Too Short :: DeDe Vogt

Too Short DeDe Vogt is a musician/singer/songwriter and owner of Sound & Fury Recording Studios in Atlanta, Georgia. She has two solo releases, Willing Suspension of Disbelief and Cartoon Flat as well as the Cowboy Envy releases, all of which were recorded at Sound & Fury with Vogt as producer and engineer.

She is a guitarist as well as bassist with bass being her primary interest. She received a gold record for her work on two cuts of The Indigo Girls debut Epic Records release. She appeared last year at Lincoln Center with recording artist Elise Witt and now appears regularly with Cowboy Envy and the Atlanta-based countryrock band Gracie and the Slipcovers.

She has produced and engineered over thirty independant releases and appears as a musician on nearly one hundred.

Her compositions have appeared in various documentaries and films, one of which stars Jim (Ernest) Varney - a very "B" film but a nice walk to the mailbox if ya know what I mean.

> [Supplied entries]
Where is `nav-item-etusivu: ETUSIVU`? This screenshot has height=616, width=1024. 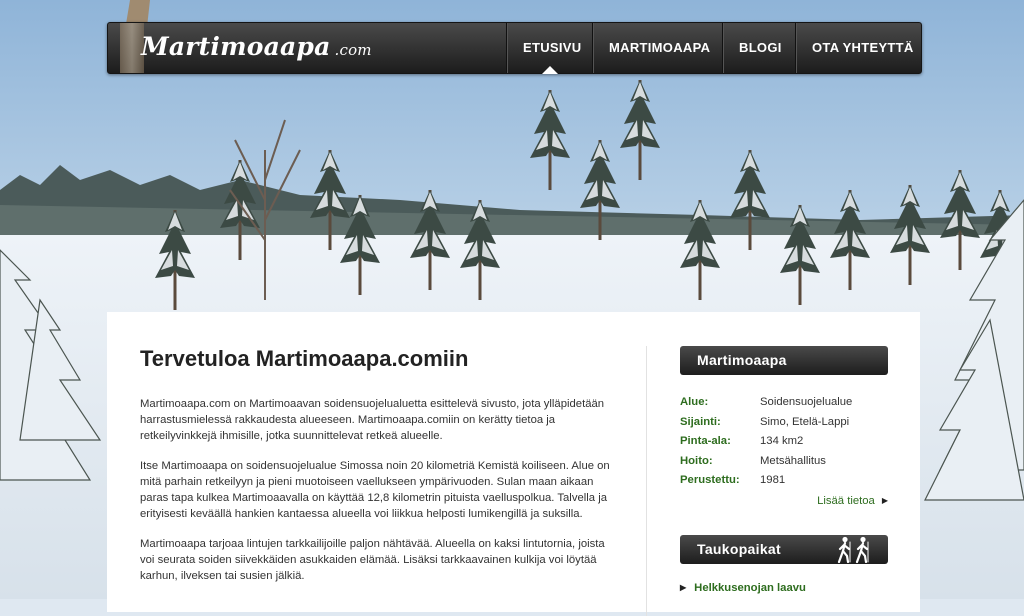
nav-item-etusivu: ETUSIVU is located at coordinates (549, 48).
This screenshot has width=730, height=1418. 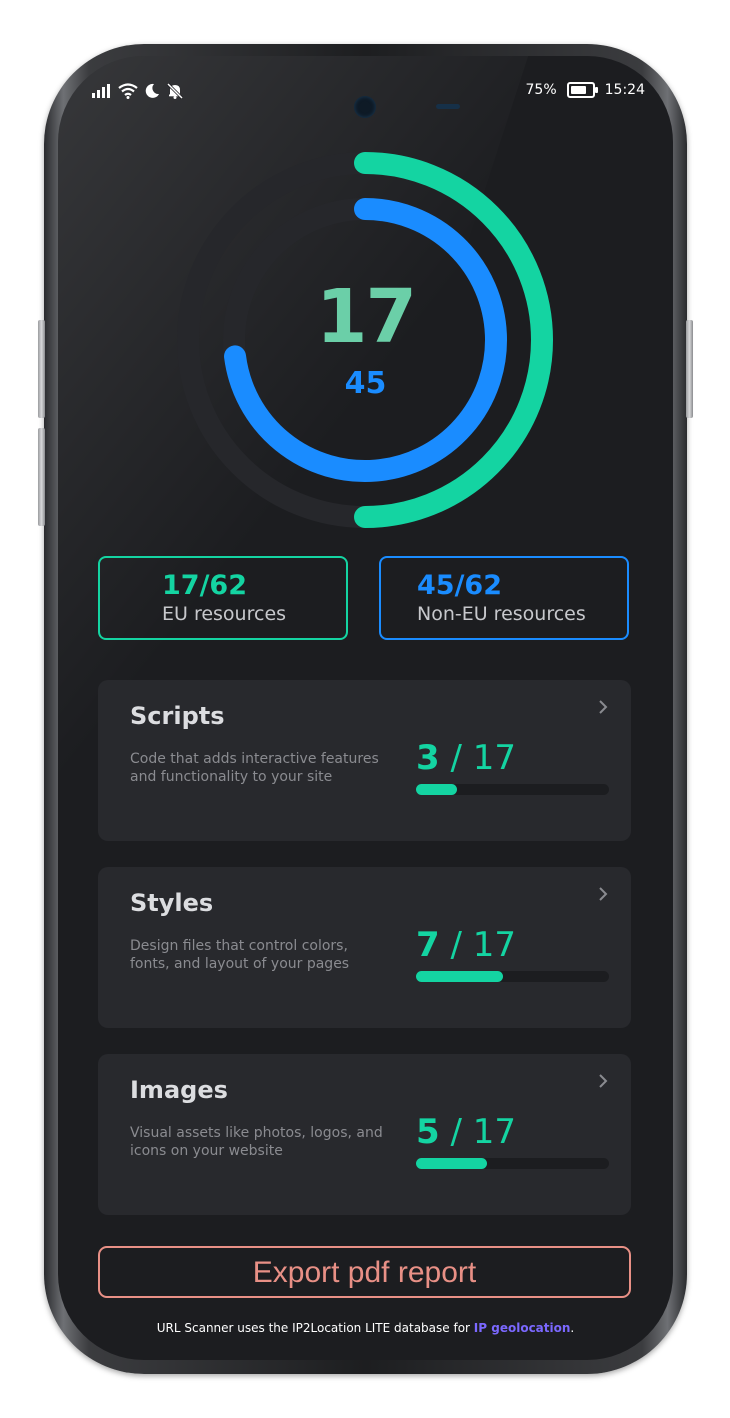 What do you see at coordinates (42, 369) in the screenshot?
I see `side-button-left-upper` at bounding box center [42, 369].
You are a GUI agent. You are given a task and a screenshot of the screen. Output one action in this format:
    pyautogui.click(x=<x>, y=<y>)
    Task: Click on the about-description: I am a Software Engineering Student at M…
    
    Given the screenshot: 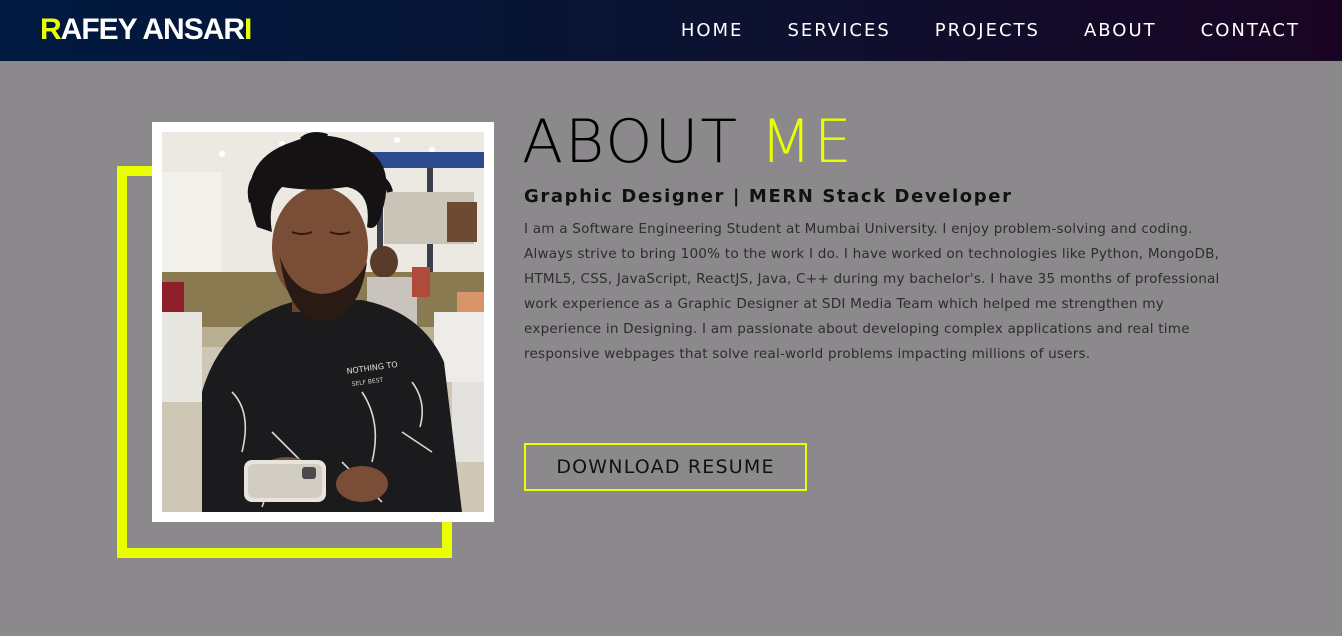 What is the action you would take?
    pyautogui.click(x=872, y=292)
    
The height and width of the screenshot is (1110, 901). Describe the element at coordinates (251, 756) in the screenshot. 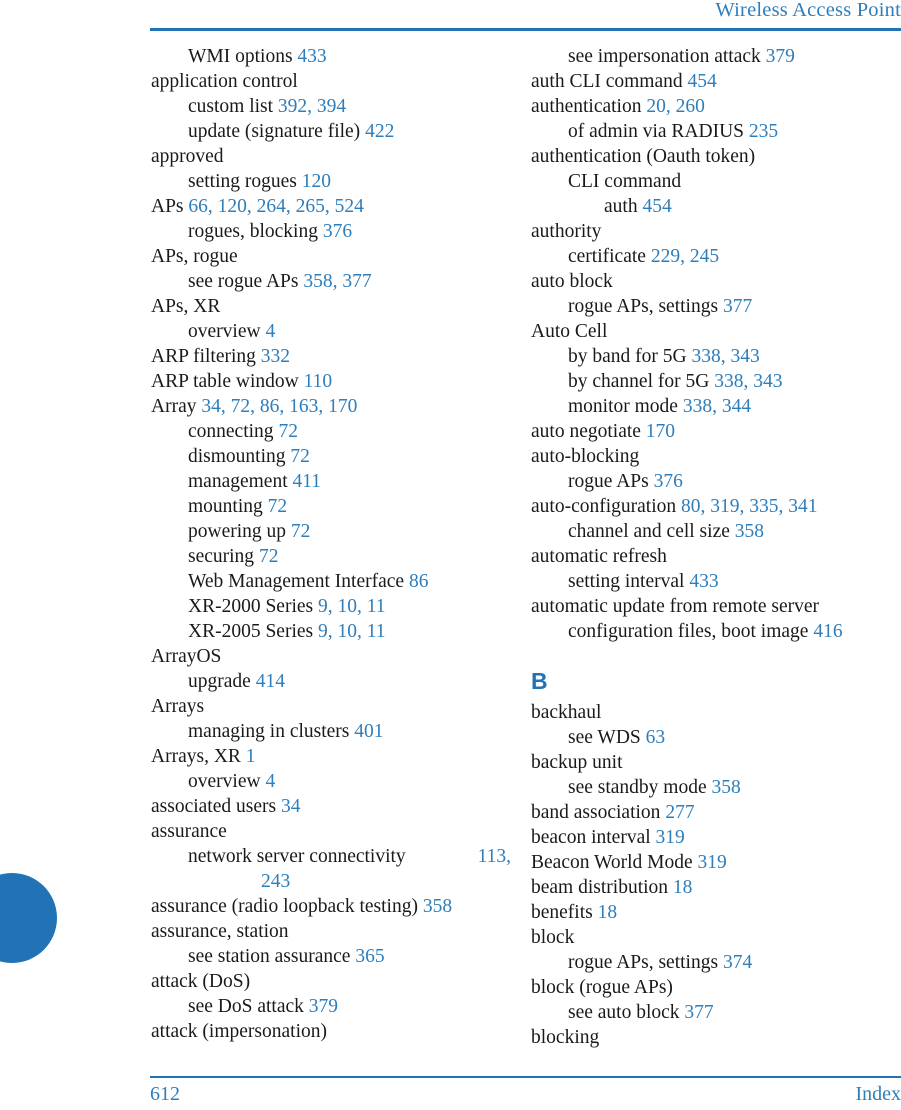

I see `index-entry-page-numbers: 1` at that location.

> [Task to carry out]
Write out the DeDe Vogt profile word for word, from "Too Short :: DeDe" to "producer and engineer.". Draw only on the DeDe Vogt profile, not on the rows.

> [Reply]
Too Short :: DeDe Vogt

Too Short DeDe Vogt is a musician/singer/songwriter and owner of Sound & Fury Recording Studios in Atlanta, Georgia. She has two solo releases, Willing Suspension of Disbelief and Cartoon Flat as well as the Cowboy Envy releases, all of which were recorded at Sound & Fury with Vogt as producer and engineer.